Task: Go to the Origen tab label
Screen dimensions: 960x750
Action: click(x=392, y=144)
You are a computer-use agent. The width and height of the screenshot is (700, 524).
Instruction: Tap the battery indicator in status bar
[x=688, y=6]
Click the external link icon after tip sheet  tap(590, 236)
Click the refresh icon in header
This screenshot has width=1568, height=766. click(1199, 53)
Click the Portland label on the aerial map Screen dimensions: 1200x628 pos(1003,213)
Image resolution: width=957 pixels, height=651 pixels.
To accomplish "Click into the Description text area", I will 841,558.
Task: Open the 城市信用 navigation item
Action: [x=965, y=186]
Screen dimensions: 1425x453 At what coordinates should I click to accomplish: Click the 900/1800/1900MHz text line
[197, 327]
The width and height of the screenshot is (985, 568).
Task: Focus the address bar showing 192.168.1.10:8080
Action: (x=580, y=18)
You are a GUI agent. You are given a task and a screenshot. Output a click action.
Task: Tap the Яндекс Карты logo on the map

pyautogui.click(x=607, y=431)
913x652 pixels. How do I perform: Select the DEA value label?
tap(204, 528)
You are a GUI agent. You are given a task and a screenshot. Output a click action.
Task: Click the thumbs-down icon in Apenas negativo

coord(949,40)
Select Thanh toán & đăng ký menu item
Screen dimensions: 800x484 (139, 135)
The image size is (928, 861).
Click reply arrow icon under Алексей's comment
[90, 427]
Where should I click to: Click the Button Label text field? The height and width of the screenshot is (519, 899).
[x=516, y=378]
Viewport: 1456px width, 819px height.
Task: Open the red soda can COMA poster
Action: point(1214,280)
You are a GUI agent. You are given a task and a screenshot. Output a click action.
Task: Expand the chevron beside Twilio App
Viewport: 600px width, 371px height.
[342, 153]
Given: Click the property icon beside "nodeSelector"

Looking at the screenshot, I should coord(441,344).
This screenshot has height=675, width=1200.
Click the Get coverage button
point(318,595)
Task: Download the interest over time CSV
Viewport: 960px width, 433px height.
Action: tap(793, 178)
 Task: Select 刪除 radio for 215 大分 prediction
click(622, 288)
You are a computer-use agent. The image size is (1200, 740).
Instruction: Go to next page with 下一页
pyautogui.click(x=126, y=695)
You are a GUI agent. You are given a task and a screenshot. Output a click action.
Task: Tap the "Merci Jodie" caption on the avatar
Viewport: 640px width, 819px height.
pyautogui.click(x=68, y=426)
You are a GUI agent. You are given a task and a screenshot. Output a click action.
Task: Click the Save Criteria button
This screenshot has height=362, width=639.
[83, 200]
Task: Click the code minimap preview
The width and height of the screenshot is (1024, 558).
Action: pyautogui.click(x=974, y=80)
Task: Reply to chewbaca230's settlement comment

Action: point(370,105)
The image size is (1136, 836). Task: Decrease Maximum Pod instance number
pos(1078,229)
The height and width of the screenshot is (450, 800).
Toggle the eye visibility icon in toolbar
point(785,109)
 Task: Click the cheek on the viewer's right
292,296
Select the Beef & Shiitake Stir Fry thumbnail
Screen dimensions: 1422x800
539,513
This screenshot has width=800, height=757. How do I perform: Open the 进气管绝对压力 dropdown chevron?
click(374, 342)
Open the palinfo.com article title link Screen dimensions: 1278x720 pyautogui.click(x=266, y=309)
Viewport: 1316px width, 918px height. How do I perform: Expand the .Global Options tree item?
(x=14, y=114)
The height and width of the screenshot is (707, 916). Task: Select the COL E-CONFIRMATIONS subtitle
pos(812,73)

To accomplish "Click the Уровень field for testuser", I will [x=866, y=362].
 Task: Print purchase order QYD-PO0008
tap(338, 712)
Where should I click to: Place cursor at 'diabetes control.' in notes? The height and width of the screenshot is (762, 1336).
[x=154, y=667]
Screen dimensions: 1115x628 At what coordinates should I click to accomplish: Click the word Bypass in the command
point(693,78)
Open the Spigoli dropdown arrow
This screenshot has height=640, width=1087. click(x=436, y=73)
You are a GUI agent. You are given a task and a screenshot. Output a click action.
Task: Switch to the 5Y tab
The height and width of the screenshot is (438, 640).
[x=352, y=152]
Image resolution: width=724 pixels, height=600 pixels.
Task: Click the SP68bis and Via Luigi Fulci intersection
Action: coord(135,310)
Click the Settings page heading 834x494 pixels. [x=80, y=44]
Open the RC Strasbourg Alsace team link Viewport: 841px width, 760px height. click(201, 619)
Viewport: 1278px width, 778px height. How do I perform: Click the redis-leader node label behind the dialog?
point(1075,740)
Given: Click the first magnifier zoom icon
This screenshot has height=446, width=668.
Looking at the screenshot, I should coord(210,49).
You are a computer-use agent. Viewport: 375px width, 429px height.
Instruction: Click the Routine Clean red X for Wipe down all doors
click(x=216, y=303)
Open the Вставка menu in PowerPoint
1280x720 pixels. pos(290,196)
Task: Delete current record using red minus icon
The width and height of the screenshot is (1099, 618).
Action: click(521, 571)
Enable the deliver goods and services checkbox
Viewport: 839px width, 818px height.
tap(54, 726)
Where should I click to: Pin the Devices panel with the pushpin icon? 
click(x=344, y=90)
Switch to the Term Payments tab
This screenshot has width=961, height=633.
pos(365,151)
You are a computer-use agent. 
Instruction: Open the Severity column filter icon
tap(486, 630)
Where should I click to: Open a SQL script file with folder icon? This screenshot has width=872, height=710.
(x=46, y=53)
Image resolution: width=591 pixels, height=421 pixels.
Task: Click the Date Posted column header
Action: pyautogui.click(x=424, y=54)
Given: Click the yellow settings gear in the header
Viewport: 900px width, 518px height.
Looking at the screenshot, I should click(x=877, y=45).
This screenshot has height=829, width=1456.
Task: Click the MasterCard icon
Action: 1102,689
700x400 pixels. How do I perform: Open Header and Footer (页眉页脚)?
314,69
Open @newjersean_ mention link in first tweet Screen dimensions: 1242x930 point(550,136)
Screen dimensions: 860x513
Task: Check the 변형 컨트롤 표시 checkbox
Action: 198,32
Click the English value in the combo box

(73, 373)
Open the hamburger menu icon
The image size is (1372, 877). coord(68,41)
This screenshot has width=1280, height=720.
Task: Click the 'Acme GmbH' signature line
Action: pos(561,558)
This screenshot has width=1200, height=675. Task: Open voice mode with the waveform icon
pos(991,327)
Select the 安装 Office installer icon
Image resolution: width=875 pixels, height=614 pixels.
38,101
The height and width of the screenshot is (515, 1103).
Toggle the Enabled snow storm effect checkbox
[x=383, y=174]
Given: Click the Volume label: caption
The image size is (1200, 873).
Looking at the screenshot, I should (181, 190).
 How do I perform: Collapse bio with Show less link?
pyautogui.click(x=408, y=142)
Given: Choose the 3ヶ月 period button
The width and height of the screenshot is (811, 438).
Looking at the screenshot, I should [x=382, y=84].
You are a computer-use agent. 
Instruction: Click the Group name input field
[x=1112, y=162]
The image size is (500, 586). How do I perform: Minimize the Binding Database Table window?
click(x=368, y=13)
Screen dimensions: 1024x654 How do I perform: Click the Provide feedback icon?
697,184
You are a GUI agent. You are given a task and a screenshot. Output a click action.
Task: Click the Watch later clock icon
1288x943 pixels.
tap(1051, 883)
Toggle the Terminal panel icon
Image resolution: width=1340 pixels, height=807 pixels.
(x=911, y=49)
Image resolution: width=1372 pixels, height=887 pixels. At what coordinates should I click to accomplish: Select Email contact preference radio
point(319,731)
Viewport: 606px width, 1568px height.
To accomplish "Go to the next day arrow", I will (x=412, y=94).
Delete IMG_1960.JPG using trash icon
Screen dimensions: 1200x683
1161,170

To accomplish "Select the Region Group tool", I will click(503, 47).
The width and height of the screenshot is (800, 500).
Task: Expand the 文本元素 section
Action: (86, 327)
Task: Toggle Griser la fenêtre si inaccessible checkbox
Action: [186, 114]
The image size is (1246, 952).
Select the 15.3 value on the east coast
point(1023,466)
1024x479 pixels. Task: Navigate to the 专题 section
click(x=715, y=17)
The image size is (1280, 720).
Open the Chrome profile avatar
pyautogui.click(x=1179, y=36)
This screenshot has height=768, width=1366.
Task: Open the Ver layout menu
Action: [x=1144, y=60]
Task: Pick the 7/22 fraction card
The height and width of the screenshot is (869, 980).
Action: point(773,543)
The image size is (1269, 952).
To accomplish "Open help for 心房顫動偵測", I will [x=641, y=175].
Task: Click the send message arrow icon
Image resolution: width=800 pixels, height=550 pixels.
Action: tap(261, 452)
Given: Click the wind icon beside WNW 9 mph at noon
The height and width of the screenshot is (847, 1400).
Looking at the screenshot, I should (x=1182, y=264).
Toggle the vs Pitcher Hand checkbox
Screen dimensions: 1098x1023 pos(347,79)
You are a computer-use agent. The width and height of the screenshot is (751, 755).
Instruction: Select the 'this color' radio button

▬▬▬▬▬▬

## PROBLEM DESCRIPTION:
Could you retype exactly the lines from the one containing "Task: Click the send message arrow icon" through the final line of the data above, and no others?

## EXERCISE RESULT:
Task: Click the send message arrow icon
Image resolution: width=800 pixels, height=550 pixels.
Action: tap(261, 452)
Given: Click the wind icon beside WNW 9 mph at noon
The height and width of the screenshot is (847, 1400).
Looking at the screenshot, I should (x=1182, y=264).
Toggle the vs Pitcher Hand checkbox
Screen dimensions: 1098x1023 pos(347,79)
You are a computer-use agent. The width and height of the screenshot is (751, 755).
Instruction: Select the 'this color' radio button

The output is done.